Context files are project-specific instruction files that Hermes automatically loads when you run it in a directory. They let you embed permanent project context — coding standards, architecture notes, deployment procedures — directly in your repository.
What context files are
When Hermes starts, it walks up the directory tree looking for files named AGENTS.md, CLAUDE.md, or similar. Any files found are injected into the agent’s context at the start of the conversation.

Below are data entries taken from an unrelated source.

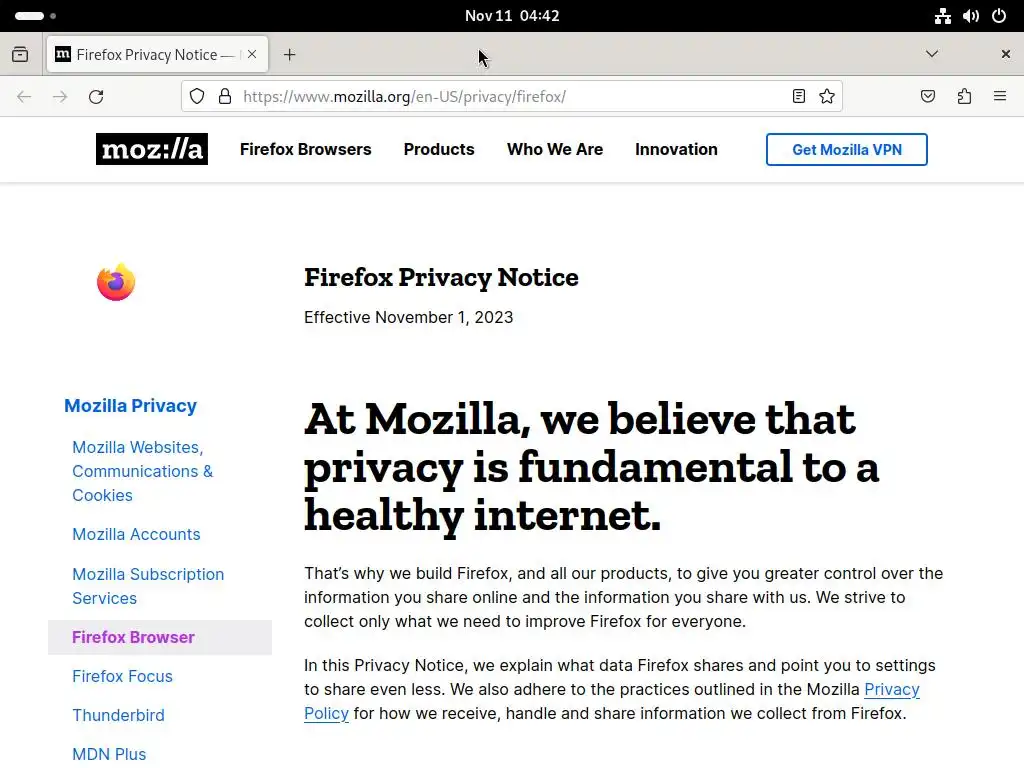Reload the page with refresh icon
The height and width of the screenshot is (768, 1024).
[96, 97]
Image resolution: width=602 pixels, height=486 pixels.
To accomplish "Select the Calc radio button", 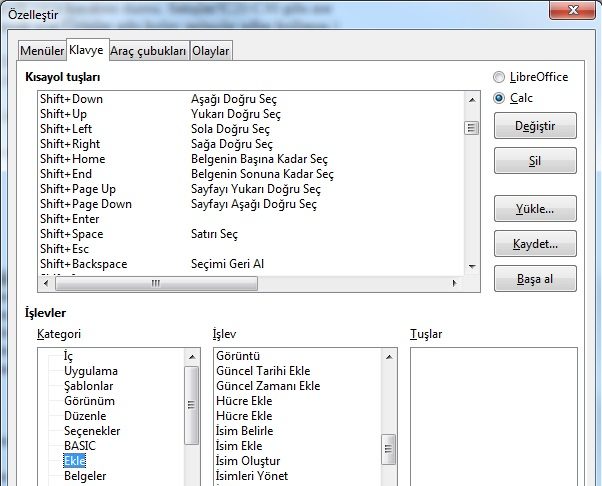I will coord(499,98).
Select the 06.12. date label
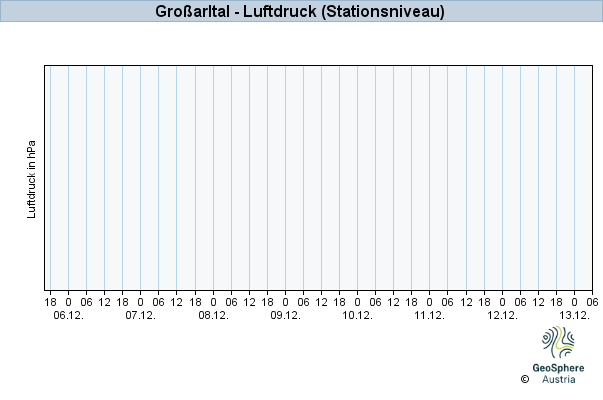The height and width of the screenshot is (400, 603). click(x=68, y=315)
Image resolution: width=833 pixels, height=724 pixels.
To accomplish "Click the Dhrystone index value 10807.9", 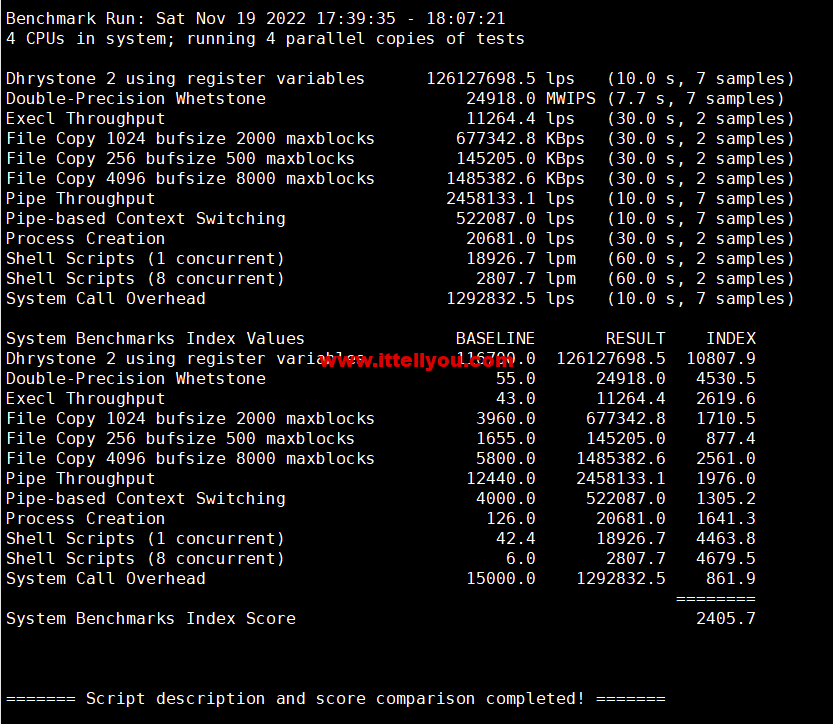I will click(720, 358).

This means every conversation you have in a project directory automatically includes your project’s rules and context — without you needing to repeat them.
Supported file names
Hermes looks for these files (in this order):
AGENTS.md
CLAUDE.md
Files in parent directories are also loaded, with more-local files taking precedence. A file in ~/projects/myapp/ is loaded when you run Hermes anywhere inside that directory tree.
What to put in context files
Focus on things that are true for every session in this project: conventions, constraints, architecture decisions, and deployment notes. Don’t put one-off instructions or task-specific context here.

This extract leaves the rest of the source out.